PROVIDENTIAL CHANGES, AN ARGUMENT FOR

UNIVERSAL HOLINESS.

Seeing then that all these things shall be dissolved, what manner of persone ought ye to be in all holy conversation and godliness?—2 PET. iii. 11.

THAT this second epistle was written unto the same persons to whom the former was directed, the apostle himself informs us, chap. iii. 1. Who they were to whom the first was directed, he declares fully, 1 Epist. i. 1, 2. 'Peter an apostle of Jesus Christ, to the strangers scattered throughout Pontius, Galatia,' &c.

'Strangers' are taken two ways: First, In a large, general, and spiritual sense. So all believers are said to be strangers and pilgrims in this world, because they are not of the world, but they look for another country, another city, another house, whose framer and builder is God.
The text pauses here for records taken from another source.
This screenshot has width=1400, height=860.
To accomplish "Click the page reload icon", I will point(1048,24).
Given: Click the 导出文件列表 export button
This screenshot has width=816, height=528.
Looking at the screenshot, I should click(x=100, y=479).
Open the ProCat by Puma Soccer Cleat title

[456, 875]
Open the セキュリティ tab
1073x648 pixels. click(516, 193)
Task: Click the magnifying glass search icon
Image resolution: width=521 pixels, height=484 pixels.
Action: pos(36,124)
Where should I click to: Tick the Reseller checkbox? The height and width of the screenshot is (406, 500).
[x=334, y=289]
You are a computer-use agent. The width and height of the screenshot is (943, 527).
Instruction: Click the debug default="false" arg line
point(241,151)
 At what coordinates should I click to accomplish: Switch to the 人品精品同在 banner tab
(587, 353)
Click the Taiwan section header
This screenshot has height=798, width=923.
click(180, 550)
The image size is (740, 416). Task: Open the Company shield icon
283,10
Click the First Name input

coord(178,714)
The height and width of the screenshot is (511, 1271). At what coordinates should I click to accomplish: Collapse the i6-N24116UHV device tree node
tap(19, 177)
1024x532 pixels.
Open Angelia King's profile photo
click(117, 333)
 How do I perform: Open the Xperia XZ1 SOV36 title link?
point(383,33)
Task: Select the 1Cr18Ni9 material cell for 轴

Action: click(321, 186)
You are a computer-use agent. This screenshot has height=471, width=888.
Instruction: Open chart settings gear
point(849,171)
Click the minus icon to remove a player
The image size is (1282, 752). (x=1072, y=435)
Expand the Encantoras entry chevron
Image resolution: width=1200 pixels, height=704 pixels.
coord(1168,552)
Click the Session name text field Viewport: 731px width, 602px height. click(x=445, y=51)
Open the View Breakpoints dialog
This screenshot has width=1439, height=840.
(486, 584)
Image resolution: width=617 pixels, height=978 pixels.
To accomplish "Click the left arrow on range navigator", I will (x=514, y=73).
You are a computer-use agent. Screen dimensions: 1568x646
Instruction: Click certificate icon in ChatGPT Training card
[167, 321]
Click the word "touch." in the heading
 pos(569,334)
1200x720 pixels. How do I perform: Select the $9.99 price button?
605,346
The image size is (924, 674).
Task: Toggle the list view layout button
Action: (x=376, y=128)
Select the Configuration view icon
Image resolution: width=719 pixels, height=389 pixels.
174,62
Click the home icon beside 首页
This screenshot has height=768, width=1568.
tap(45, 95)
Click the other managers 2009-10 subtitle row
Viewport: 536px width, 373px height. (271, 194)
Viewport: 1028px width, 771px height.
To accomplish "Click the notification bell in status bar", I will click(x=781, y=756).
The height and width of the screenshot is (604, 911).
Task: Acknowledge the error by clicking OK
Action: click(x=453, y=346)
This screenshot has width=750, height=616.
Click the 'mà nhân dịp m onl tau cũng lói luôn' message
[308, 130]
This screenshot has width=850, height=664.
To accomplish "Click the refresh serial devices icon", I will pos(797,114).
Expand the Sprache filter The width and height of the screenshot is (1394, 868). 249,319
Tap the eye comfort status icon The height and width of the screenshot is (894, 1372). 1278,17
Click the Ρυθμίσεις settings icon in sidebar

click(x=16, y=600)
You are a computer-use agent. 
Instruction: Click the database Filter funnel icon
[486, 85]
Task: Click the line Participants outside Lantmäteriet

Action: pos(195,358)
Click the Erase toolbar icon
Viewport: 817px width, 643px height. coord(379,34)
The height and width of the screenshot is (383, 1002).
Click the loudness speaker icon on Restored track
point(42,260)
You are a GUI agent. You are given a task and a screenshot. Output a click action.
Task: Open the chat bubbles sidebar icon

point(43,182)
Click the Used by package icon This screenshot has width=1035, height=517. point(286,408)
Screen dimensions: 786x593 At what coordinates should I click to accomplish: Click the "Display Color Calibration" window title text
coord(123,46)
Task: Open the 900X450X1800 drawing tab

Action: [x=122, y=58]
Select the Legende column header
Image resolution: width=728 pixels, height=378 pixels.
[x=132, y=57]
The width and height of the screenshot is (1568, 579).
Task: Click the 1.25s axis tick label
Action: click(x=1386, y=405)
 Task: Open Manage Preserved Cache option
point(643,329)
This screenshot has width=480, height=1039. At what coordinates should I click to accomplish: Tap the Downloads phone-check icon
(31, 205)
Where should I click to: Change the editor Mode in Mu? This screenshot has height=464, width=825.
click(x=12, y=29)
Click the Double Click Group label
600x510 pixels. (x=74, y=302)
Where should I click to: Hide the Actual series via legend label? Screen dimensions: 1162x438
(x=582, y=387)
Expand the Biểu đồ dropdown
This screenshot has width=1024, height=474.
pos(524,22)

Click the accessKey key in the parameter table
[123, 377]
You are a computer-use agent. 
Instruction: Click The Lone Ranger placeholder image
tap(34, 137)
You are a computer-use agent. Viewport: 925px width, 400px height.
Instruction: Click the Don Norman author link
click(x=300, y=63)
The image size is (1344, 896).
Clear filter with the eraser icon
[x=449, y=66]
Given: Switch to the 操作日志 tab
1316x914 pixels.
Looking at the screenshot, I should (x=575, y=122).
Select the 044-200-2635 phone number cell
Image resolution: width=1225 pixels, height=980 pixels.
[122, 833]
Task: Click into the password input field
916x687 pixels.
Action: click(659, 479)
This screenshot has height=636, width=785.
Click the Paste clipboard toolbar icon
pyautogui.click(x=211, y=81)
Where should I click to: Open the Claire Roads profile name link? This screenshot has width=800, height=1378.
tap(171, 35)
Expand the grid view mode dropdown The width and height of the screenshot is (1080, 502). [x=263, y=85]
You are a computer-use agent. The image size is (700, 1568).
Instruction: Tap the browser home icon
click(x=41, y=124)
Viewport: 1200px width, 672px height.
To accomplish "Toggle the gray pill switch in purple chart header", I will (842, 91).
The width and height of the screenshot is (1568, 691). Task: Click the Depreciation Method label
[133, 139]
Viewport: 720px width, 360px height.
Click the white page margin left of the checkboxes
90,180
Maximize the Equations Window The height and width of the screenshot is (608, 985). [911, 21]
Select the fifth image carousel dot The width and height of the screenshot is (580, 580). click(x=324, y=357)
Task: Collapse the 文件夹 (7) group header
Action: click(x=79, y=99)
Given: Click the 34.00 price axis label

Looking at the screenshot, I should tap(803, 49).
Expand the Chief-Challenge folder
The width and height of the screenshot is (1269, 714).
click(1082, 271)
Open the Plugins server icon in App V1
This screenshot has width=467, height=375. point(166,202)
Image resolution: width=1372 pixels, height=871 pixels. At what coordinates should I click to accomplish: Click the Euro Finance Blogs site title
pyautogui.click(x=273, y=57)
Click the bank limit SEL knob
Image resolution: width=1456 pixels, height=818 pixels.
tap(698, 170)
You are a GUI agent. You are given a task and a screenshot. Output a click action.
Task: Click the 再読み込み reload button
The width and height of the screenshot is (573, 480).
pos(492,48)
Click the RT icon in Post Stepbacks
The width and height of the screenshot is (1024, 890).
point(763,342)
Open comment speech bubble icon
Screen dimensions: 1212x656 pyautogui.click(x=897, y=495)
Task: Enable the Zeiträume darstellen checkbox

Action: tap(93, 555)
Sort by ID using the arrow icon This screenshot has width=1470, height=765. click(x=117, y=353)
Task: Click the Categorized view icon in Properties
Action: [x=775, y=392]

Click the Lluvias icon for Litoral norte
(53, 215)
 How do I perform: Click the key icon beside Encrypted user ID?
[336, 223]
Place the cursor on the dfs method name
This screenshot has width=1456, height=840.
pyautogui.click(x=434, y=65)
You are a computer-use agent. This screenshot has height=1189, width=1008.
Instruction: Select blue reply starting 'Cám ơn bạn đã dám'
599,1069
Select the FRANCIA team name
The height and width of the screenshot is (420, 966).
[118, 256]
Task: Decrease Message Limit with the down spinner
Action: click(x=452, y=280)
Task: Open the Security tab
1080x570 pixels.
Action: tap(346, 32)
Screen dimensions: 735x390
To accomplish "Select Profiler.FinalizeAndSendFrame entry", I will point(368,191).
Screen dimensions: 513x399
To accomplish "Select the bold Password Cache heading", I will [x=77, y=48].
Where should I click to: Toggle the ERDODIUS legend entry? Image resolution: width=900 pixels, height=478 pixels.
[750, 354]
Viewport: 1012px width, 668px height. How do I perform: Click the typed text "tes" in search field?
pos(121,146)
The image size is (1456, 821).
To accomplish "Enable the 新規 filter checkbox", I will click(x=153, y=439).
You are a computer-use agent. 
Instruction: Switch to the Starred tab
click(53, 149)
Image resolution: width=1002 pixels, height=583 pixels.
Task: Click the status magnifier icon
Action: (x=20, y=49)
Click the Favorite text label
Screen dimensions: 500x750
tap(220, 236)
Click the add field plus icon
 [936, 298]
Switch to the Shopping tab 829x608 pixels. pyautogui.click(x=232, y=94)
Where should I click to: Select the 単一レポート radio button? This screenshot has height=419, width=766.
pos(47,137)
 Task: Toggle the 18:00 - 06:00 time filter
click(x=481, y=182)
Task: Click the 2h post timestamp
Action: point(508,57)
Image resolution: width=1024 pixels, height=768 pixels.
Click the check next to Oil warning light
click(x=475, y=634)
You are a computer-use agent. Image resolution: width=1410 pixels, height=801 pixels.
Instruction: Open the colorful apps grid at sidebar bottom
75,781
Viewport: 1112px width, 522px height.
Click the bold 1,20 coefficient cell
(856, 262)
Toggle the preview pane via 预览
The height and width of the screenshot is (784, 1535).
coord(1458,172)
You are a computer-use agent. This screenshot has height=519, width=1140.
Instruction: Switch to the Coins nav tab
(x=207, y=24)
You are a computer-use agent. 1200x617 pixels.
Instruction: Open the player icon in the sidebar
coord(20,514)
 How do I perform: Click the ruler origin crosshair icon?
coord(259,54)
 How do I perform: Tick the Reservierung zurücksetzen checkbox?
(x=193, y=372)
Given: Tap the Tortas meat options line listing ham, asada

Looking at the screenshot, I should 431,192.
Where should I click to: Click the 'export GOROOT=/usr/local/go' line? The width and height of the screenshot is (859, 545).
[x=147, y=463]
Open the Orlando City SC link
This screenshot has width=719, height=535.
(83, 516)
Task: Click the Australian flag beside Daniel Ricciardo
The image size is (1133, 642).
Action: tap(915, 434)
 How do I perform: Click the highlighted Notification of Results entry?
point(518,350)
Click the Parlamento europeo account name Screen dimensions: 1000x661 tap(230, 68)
Secondly, In a proper, natural sense; for those who abide or dwell in a land that is not their own, wherein they have not right of inheritance with the natives and citizens of it. In this sense, the patriarchs were strangers in the land of Canaan, before it came to be the possession of their posterity: and the children of Israel were strangers four hundred years in the land of Egypt.

Now though the persons to whom the apostle wrote, were strangers in the first sense, pilgrims whose conversation and country was in heaven, yet they were no more so than all other believers in the world; so that there was no just cause of saluting them peculiarly under that style and title, were there not some other special reason of that appellation. They were therefore also strangers in the latter sense, persons who had no inheritance in the place of their abode, that were not the free and privileged natives of the country where they dwelt and inhabited; that is, they were Jews scattered abroad in those parts of the world.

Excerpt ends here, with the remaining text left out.